Rural women in these poorer provinces often have no access to bank accounts, formal employment, or property rights. If their husbands die or abandon them, they are left without social protection and must rely on informal networks—or forced remarriage—for survival.
A Cycle of Dependency and Marginalization
The Iranian regime has failed to address the gendered dimensions of poverty. Monthly cash subsidies and the promised distribution of food vouchers—announced by the regime’s president, Masoud Pezeshkian, in his sixth month in office—have done little to alleviate the long-term pressures on women.
These blanket policies do not account for regional disparities or gender-specific needs. As the World Bank warns, general cash payments lose effectiveness in inflationary environments and often fail to reach informal workers, many of whom are women.
Amnesty International has also noted that women’s unpaid care labor remains invisible in national statistics and unrecognized in policy debates. Women are expected to care for children, the elderly, and sick family members, while having almost no public services to support them. This unpaid work is one of the biggest reasons women cannot engage in formal employment, making them more dependent on male relatives and more vulnerable to poverty when those men are absent or unable to work.
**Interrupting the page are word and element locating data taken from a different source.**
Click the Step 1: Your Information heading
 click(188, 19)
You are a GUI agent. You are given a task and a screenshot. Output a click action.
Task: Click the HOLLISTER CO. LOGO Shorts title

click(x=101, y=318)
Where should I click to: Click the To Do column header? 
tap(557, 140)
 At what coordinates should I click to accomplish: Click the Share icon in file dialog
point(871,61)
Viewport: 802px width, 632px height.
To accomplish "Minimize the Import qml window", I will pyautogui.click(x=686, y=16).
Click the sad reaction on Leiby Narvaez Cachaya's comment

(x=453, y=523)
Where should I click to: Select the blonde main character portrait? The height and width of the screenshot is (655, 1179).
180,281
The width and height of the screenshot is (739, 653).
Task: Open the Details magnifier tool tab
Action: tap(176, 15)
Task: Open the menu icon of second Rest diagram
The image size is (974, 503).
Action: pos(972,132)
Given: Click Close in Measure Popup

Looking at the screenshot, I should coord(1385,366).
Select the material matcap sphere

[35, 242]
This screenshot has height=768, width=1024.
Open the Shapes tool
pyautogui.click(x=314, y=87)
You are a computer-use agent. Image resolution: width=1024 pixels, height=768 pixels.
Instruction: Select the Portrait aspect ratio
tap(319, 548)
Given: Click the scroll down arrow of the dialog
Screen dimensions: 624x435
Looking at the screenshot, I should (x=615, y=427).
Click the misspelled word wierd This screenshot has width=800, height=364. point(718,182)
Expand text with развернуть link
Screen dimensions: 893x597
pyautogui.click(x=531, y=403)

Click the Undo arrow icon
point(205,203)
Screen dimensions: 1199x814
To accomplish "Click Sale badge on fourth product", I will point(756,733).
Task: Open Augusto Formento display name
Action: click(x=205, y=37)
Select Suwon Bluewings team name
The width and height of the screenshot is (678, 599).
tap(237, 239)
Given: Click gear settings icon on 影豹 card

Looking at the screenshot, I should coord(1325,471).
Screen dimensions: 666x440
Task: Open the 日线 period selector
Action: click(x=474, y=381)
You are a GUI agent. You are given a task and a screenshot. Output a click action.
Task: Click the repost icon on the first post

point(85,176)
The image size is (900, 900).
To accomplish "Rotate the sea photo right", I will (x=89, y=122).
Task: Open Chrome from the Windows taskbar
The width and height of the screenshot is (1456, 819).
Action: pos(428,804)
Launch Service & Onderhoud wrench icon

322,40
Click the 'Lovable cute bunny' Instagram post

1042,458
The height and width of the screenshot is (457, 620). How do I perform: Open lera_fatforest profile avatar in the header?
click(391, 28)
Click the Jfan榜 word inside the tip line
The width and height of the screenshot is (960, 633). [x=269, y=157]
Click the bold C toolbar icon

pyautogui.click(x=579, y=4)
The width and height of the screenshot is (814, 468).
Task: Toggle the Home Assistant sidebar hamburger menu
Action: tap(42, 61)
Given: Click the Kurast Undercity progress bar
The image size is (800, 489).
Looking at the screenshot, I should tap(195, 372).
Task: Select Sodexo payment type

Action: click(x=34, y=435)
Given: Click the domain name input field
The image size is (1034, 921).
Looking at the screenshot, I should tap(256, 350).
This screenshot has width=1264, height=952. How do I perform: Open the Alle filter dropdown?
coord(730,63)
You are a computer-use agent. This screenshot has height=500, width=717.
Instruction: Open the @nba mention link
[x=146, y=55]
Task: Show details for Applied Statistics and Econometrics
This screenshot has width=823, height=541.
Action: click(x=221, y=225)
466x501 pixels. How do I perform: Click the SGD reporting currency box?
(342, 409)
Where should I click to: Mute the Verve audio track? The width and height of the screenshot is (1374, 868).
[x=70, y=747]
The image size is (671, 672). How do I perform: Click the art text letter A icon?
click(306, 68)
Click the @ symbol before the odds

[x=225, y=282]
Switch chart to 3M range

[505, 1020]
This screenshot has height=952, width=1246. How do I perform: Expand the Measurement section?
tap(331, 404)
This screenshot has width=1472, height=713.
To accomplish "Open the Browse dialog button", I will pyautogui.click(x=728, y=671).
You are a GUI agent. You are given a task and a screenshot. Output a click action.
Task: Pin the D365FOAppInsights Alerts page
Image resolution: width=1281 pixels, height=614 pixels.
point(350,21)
Structural Solutions Needed, Not Slogans
As it stands, the Iranian regime’s refusal to confront the structural roots of gendered poverty is not merely negligent—it is deliberate.
By maintaining discriminatory laws, suppressing civil society voices, and denying women access to economic and legal independence, the regime perpetuates a system in which poverty is not an unfortunate consequence but a tool of control.
Temporary subsidies and rhetorical promises do nothing to dismantle the institutionalized inequality that keeps millions of women trapped in cycles of hardship. The truth is that this regime cannot be reformed; it is the root of the problem. Only a complete and permanent change in governance can create the conditions for justice, equality, and dignity for Iranian women.